• [Input]
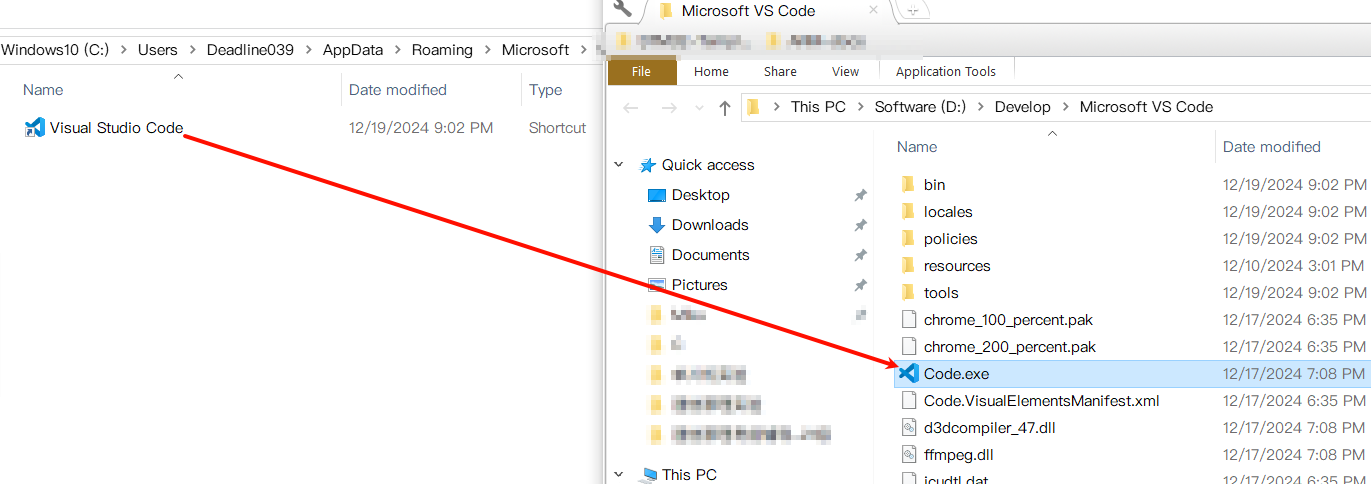Open the File ribbon tab

[641, 72]
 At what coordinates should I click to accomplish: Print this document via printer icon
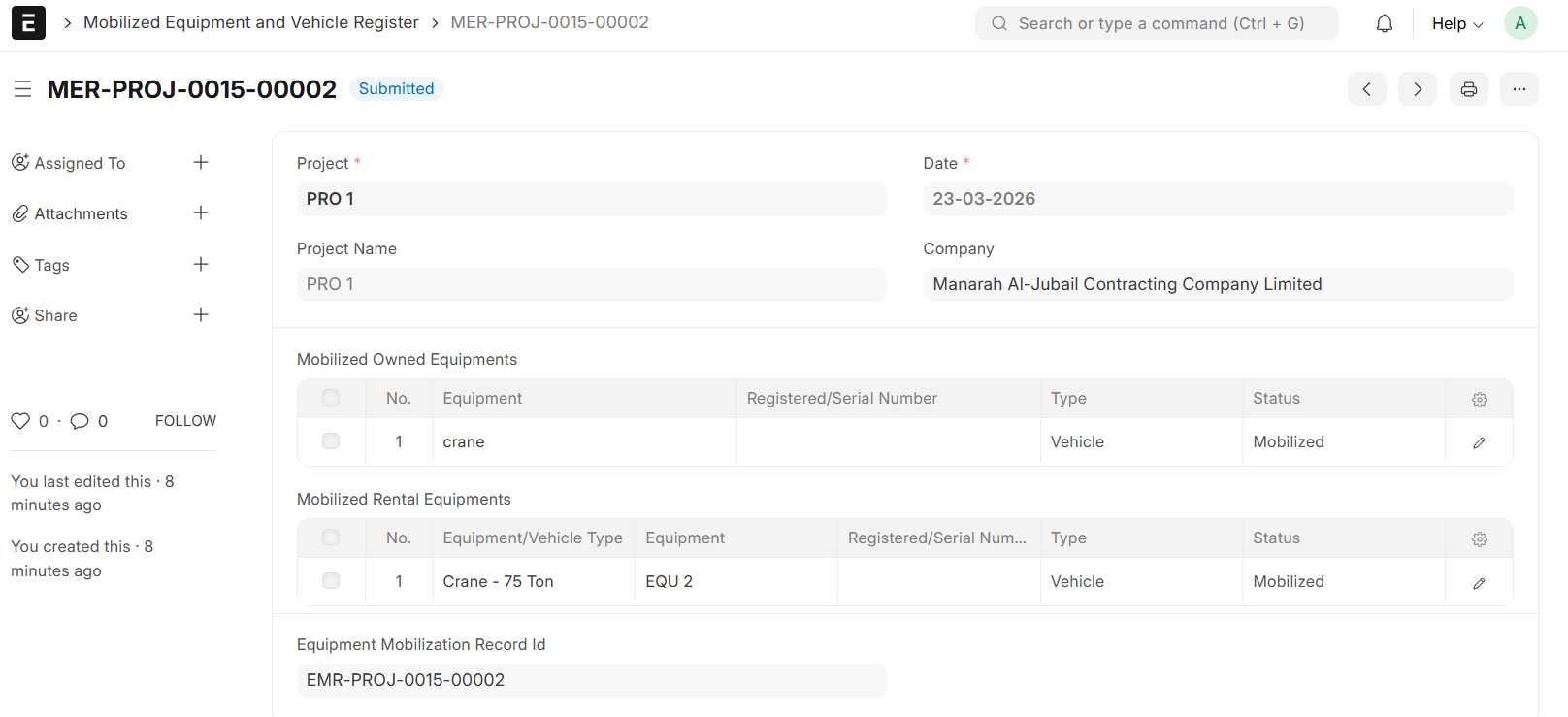[1468, 89]
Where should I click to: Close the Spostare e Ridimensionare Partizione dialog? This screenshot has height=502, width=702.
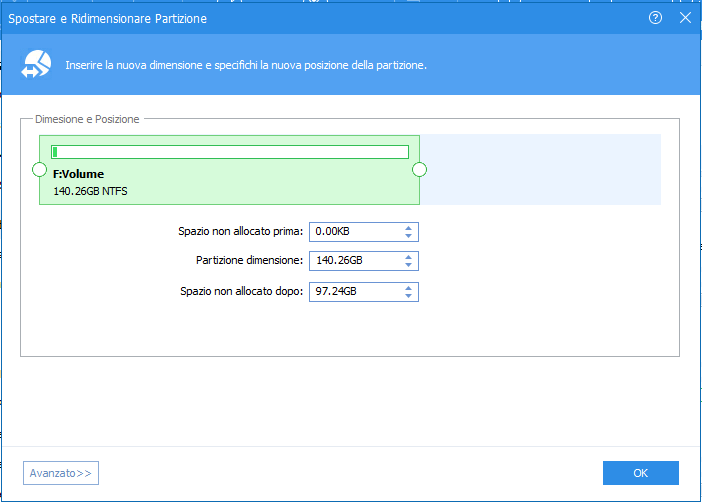coord(685,18)
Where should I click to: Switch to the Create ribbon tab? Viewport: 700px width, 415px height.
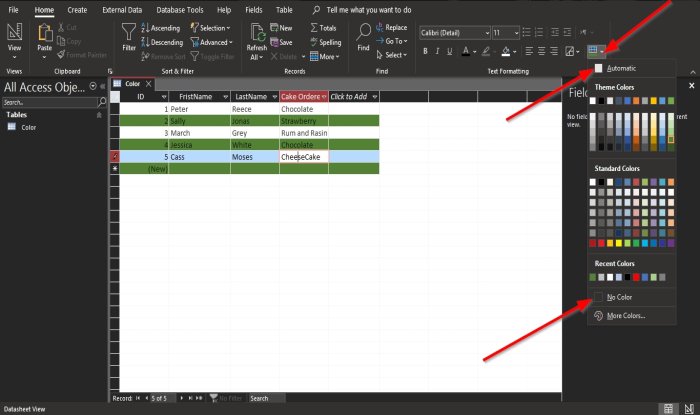point(77,10)
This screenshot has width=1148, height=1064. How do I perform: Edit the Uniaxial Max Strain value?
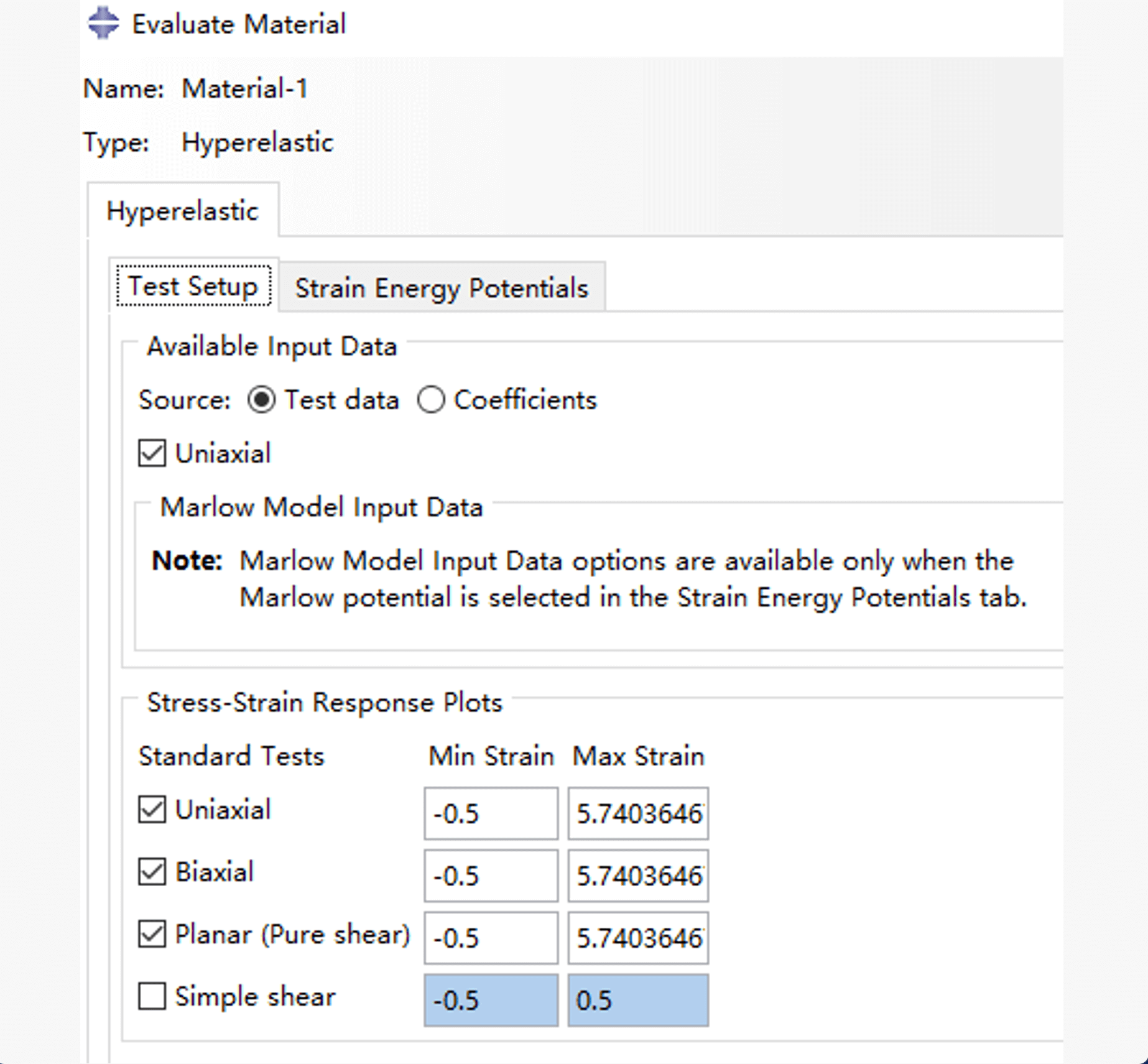637,813
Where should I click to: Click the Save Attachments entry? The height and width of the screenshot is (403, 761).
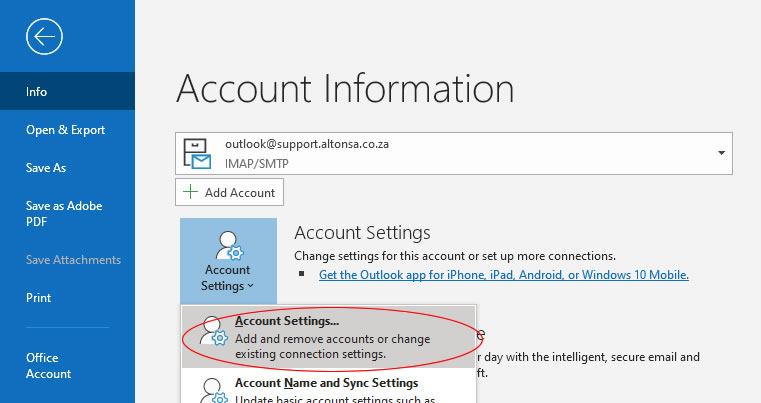73,260
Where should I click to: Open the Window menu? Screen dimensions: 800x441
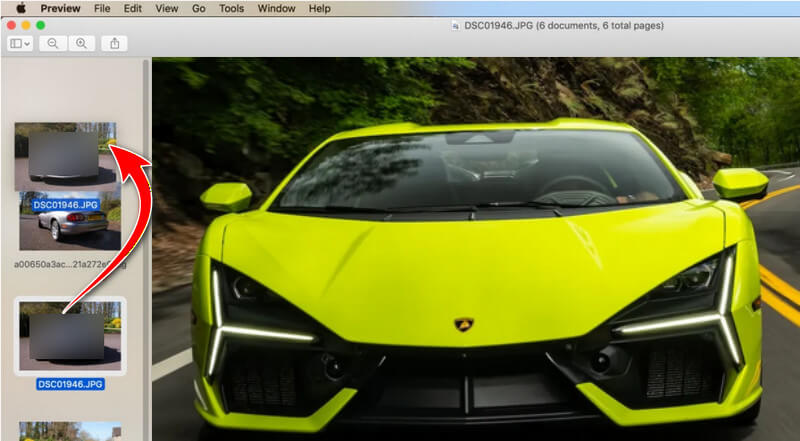coord(276,8)
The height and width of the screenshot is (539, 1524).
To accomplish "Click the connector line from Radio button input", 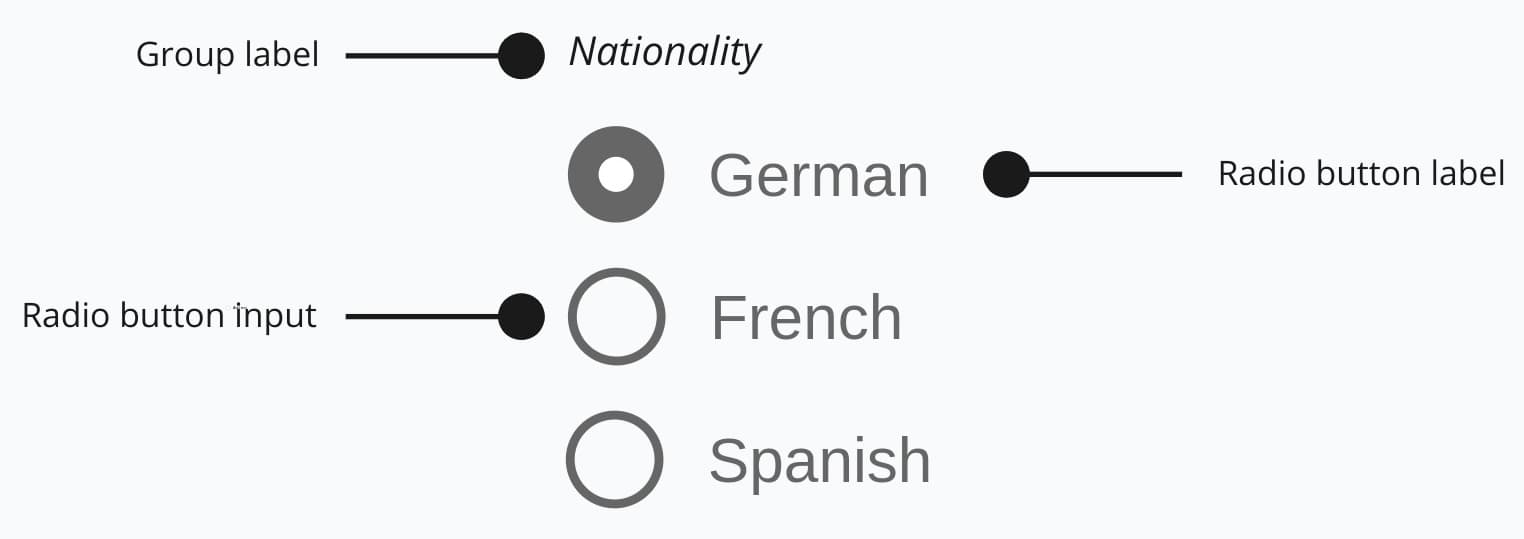I will (420, 317).
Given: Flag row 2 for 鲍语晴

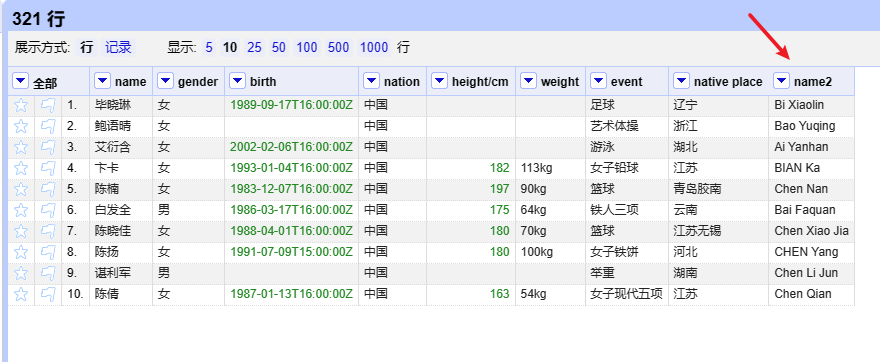Looking at the screenshot, I should coord(49,126).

• [Task instructions] In the records above, find the line with "Where should I click to: Click" and the line with "The height and width of the screenshot is (539, 1524).", then restate word for word only those two lines and all lines between, omitting pictures.

• [Exercise answer]
Where should I click to: Click the Save Attachments entry? The height and width of the screenshot is (403, 761).
73,260
Where should I click to: Open the Window menu? Screen dimensions: 800x441
coord(276,8)
The height and width of the screenshot is (539, 1524).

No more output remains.